I’m learning that I’m only persuaded to write when something moves me emotionally. It isn’t at all a bad thing, it’s just another thing I’ve come to notice about me.
That being said, my story begins Saturday night when I went on a walk with a new guy in our house named Joey. He has an incredible story that’s still very much in the making, but God’s doing some amazing things in him as well as with him. He’s a solidly built white guy with pulsating blue eyes, lanky limbs, and a playful energy about him. In truth, he reminds me of a Great Dane, one that thinks it’s a small dog and is always trying to do things like jump into your arms and lay on top of you when you’re sitting on the couch. Heh, ever had a dog like that? You can’t help but to love someone like that, he’s just such a lovable guy!
Anyway, we went on a walk at his beckoning and had a conversation. He’s had a pretty difficult life and these couple of weeks here at Lakeside have been an emotional roller coaster for him, so I’ve had several opportunities to hear him out as he releases some of his stress. I actually really enjoy being that person for people, but last night, I learned something about myself again. Okay, I didn’t really. I just observed it for the first time since reading Men are from Mars and Women are from Venus: I took some of his venting personally.
I don’t take kindly to people talking about my loved ones, and as he expressed his frustrations, some names of people at Lakeside came out. When this happened, I immediately felt fire course up through my veins and my face flush with silent fury.
“What he’s saying isn’t true!” I remember thinking. And if that weren’t enough, his feelings started powerfully contradicting each other and his conversation started going in circles. It nearly drove me to insanity listening to him. When I couldn’t take it anymore, I cut him off calmly.
His response, “No, just listen.” came firmly but with no edge. That was the Lord’s grace for sure.
He continued on and after a couple of minutes of unabashed and extreme restraint on my part, he allowed me to speak. My response?
“All I hear are conflicting emotions battling back and forth, what are you going to do about them?” Wrong response.

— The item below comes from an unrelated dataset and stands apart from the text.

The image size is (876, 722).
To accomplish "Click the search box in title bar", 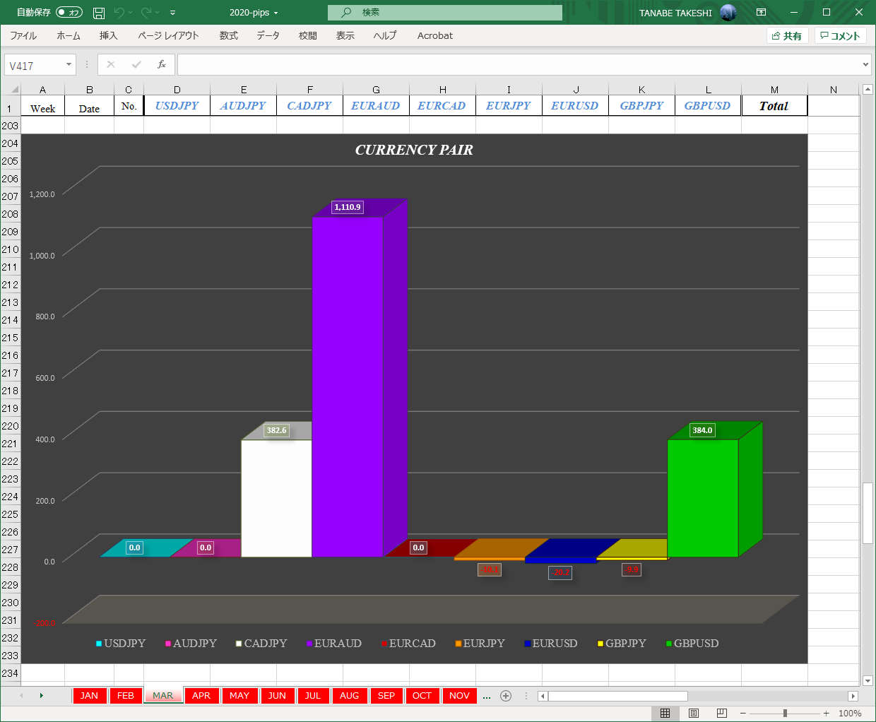I will (x=445, y=13).
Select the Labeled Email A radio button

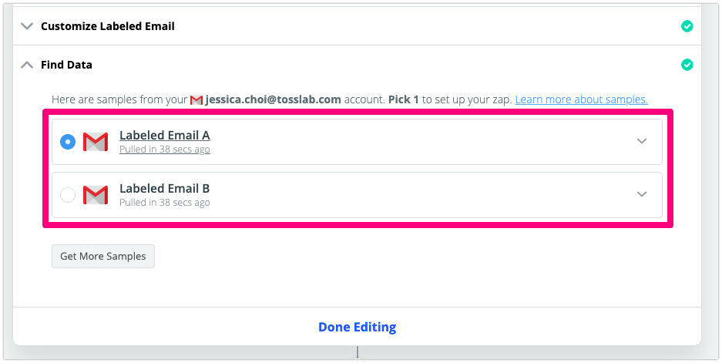(68, 142)
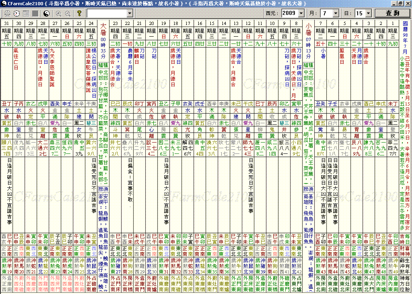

Thankfully, he was able to frustratingly but calmly respond. [If he were someone else specifically, my stupidity would have almost certainly ended the conversation] He agreed and with my assessment and proceeded to vent some more. This sent me right back down, albeit more slowly this time. I was calling the book back to memory so that I could respond more appropriately.
He asks again, “What do you think?”
“I feel like you just attacked me,” I knew I had to choose my words carefully, “I know you weren’t trying to, but when you talk about my [Lakeside] family, it hurts me.”
He quickly apologizes and begins communicating in a different way, and we walked home happily ever after.
I’m not even gonna spend the rest of this post addressing all of my mistakes in detail, because the fact is that I learned from them as the conversation went on. This is just a public debrief so to speak.
Mistake #1- From the beginning I was listening to fix an issue, not to simply sympathize, that’s why my listening was impatient when he went in circles.
Mistake #2- I took his venting personally. why? Because I was listening to fix a problem, and that made him sound accusing when he really wasn’t.
Mistake #3- Actually, upon closer inspection, what I would’ve written here is an offshoot of Mistake #1 (Actually mistake #2 was too, but I’ve already typed it and I’m too lazy to delete it.)
So to sum everything up: The problem is that I’m listening the wrong way still. I need to practice compassion and not critical thinking. “Nuff said.